A photographer friend, the Colombian Andrés Cardona, contacted her with a family from Caquetá and she went there, with instant cameras and a pad of sheets. From that trip was born her documentary project Madre-Tierra Conflicto (Mother-Earth-Conflict), in which Fabiola builds a mixed narrative that seeks to explain the complex Colombian rural dynamics, marked by inequality, violence and State oblivion.
The family that hosted her planted coca, but, she quickly understood, they could have grown anything else. “They choose coca because it is the cheapest. To plant plantain or yucca, they have to pay freight to take the merchandise from one place to another, while the coca plant weighs almost nothing and the buyer goes directly to them,” explains Fabiola about the peasants in that area of the Colombian Amazonia, one of the most neglected regions in the country. “If you are in need and there is no incentive to grow other things, it is obvious that you are going to go for the most profitable.”
In Caquetá, Fabiola found herself in a limbo. This is how the residents of the community felt: between the conflict and an alleged peace, in a territory that was no longer controlled by FARC but which the State had not yet reached. She wanted to portray that uncertainty, that in-between time when something terrible seems to end and nobody knows what will come next.
With a Fuji instant photo camera, she made portraits that she left as a gift for the families she met during the trip. “I wanted to contribute a little”, says Fabiola, “they are people who do not have photos”, she values photography as a method to preserve memory. During her journey, she was especially interested in using that format to capture that hinge moment between conflict and post-conflict, ephemeral and uncertain. Capture that state of mind: a unique moment, like a snapshot, that is impossible to copy.

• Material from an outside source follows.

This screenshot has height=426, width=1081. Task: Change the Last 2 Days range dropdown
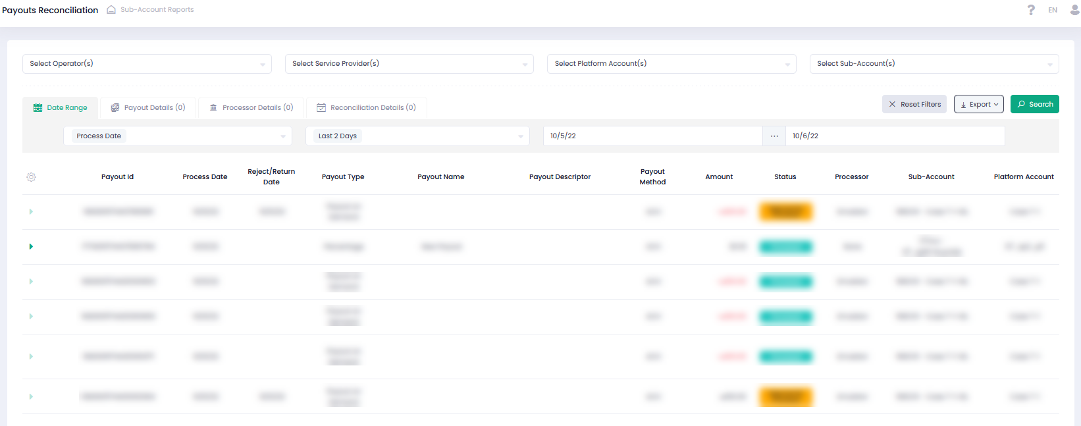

She asked the people she portrayed for a drawing on the pad of sheets she carried. “In some they explained the reasons why they grew coca, in another there is a buyer: is a person without face. For them it is easier because they do not have to move,” she recalls. “There were people who drew the government planes throwing chemicals on their crops: to end coca they also destroy everything else.”
What she wanted was to open her project to the narratives of the people she portrayed, so that it was not only her voice monopolizing the story. “Even if it is a very small exercise,” she says, “it is an attempt to say: they have their own way of seeing themselves that does not have to be the same as mine.”